3) On Credit Exposure and Netting (FRM Exam 2000, question 56)
A diversified portfolio of OTC derivatives with a single counterparty has a net mark-to-market value of $29 million and a gross (sum of absolute values) mark-to-market value of $75 million. If there are no netting agreements in place with the counterparty, what is the current credit exposure to the counterparty?
Answer provided: exposure is gross minus net, or $46 million.

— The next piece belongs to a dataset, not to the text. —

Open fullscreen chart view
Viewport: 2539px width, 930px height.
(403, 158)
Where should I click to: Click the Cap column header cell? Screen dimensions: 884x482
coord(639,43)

My question: I have a different solution as shown below:
Suppose the value of all positive value positions sums up to L and likewise S is the absolute value for summing all negative value positions and taking absolute value. Then net mark-to-market value of $29 million means that |L| – |S| = 29; gross (sum of absolute values) mark-to-market value of $75 million means that |L| + |S| = 75. Adding these two equations gets: 2|L| = 104 so L can be solved as 52, which is then substituted back to the equation and allows us to get |S| = 75 – 52 = 23. Therefore, the current credit exposure when there is no netting agreements is the summation of all positive values only, which is L = 52.
There is a discrepancy between my answer and the answer provided (46). What’s more, it seems that my way of calculating is different from theirs.
Thank you for your enlightenment and correction!
Cheers
Liming
10/11/09
I’ve have struggling with the following question from FRM practice and past exams. Appreciate your kind help on this!
3) On Credit Exposure and Netting (FRM Exam 2000, question 56)
A diversified portfolio of OTC derivatives with a single counterparty has a net mark-to-market value of $29 million and a gross (sum of absolute values) mark-to-market value of $75 million. If there are no netting agreements in place with the counterparty, what is the current credit exposure to the counterparty?
Answer provided: exposure is gross minus net, or $46 million.
My question: I have a different solution as shown below:
Suppose the value of all positive value positions sums up to L and likewise S is the absolute value for summing all negative value positions and taking absolute value. Then net mark-to-market value of $29 million means that |L| – |S| = 29; gross (sum of absolute values) mark-to-market value of $75 million means that |L| + |S| = 75. Adding these two equations gets: 2|L| = 104 so L can be solved as 52, which is then substituted back to the equation and allows us to get |S| = 75 – 52 = 23. Therefore, the current credit exposure when there is no netting agreements is the summation of all positive values only, which is L = 52.
There is a discrepancy between my answer and the answer provided (46). What’s more, it seems that my way of calculating is different from theirs.
Thank you for your enlightenment and correction!